What needs to be done: Rewrite the lines of the items from the one containing "This screenshot has width=1704, height=833." through the one containing "people is located at coordinates (104, 106)." as a JSON list of strings, with one string per line and blank lines omitted.

Raw records:
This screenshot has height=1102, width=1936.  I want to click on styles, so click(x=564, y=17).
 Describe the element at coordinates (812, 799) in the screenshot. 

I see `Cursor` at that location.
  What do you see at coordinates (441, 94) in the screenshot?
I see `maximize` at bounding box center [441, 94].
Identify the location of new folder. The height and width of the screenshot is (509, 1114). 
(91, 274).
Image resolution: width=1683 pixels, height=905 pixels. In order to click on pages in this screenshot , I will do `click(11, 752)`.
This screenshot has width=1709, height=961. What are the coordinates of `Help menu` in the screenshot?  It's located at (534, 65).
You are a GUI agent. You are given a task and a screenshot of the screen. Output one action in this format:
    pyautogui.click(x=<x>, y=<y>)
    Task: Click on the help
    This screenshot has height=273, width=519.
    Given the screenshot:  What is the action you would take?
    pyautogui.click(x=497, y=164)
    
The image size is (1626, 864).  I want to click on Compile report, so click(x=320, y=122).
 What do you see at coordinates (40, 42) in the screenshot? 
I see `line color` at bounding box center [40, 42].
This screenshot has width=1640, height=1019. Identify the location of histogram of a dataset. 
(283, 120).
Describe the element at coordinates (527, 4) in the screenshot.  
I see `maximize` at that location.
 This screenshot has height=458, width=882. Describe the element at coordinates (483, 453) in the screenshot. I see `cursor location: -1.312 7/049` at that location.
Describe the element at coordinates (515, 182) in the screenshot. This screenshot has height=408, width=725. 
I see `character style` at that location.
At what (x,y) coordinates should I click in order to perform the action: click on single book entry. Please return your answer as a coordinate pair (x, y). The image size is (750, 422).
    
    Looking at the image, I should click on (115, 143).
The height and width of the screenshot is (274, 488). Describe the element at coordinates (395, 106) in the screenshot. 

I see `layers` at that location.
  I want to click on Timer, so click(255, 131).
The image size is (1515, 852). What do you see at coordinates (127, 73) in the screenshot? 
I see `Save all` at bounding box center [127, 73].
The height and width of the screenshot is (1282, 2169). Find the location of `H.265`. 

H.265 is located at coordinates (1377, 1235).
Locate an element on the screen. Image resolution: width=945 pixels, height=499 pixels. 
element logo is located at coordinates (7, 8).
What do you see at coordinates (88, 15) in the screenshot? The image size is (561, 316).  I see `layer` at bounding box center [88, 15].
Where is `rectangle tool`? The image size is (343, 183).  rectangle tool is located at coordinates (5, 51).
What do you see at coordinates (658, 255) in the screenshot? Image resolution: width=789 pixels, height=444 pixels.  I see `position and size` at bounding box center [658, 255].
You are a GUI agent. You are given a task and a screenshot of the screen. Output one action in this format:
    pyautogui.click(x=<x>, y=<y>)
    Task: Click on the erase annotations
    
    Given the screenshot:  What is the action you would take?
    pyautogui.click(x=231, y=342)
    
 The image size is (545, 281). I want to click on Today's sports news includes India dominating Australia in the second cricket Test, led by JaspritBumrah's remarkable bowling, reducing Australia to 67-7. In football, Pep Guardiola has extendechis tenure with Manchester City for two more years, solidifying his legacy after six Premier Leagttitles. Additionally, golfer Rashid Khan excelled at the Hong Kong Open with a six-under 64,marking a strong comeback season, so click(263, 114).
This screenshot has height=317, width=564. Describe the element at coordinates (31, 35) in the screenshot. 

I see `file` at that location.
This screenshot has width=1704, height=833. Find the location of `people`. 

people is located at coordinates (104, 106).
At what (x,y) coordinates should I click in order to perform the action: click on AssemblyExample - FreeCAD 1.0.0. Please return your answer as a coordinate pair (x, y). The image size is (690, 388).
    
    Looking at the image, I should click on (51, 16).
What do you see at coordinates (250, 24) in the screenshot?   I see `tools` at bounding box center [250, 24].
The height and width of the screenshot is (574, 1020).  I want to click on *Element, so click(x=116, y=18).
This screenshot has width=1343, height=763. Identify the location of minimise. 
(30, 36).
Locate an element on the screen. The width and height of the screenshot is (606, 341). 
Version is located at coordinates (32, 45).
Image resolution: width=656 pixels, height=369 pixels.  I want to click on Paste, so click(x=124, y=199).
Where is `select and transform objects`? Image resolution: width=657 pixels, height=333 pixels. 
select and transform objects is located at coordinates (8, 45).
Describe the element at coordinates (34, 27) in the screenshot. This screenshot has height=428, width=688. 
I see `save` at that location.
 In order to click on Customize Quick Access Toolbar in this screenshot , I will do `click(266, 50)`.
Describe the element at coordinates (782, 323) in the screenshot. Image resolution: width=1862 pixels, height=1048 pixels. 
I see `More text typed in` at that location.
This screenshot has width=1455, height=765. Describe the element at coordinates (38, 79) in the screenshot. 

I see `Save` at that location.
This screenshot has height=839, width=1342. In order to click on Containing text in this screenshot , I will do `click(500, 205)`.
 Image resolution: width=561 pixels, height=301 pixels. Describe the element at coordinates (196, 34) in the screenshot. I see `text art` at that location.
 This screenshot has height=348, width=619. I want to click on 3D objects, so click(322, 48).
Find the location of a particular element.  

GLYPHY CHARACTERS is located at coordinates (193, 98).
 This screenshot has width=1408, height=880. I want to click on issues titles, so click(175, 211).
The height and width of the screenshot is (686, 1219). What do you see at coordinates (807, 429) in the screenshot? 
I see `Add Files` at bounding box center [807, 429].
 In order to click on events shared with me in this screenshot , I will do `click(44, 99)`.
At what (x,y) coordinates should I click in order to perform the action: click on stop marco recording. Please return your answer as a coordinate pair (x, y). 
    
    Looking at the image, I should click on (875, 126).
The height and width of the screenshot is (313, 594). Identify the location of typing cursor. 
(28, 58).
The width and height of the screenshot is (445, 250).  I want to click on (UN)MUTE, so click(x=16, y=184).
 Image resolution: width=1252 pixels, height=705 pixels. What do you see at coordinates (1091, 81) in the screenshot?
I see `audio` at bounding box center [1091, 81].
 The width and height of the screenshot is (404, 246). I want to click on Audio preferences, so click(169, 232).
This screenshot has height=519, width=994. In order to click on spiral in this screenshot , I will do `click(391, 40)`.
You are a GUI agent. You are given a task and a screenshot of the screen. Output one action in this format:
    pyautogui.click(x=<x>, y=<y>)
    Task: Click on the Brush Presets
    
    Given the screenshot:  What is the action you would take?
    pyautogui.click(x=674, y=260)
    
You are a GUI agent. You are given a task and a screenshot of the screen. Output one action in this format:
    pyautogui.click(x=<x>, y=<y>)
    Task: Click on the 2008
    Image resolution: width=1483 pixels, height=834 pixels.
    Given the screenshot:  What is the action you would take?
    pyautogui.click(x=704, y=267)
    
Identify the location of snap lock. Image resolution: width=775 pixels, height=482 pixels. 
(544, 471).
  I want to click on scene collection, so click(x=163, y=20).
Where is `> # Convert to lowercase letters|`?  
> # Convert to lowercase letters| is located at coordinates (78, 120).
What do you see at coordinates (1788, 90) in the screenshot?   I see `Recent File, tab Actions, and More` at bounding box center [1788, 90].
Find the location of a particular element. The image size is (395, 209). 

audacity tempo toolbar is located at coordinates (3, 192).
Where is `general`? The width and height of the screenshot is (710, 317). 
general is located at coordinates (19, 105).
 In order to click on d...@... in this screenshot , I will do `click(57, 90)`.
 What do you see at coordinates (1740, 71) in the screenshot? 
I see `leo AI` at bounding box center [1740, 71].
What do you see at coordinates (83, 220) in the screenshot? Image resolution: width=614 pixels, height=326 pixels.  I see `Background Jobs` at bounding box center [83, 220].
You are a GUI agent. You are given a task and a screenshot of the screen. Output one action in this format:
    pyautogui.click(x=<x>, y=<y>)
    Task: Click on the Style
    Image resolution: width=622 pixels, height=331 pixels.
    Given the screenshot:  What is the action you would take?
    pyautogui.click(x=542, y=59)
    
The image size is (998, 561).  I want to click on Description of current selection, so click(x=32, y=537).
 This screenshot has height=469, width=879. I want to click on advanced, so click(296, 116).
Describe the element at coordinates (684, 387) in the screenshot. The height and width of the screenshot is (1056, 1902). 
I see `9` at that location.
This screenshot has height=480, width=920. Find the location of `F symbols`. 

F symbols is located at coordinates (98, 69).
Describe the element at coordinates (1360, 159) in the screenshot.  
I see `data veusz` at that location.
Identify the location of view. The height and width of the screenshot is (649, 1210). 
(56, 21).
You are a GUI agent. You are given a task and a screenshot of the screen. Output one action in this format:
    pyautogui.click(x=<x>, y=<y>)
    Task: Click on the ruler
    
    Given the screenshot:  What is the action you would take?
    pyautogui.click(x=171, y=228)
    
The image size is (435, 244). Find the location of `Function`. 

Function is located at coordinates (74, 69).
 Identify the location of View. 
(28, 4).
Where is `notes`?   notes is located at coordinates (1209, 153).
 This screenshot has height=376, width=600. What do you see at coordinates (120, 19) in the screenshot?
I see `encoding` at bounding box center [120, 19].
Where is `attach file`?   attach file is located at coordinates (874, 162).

Result for this task:
[
  "This screenshot has width=1704, height=833. Find the location of `people`. ",
  "people is located at coordinates (104, 106)."
]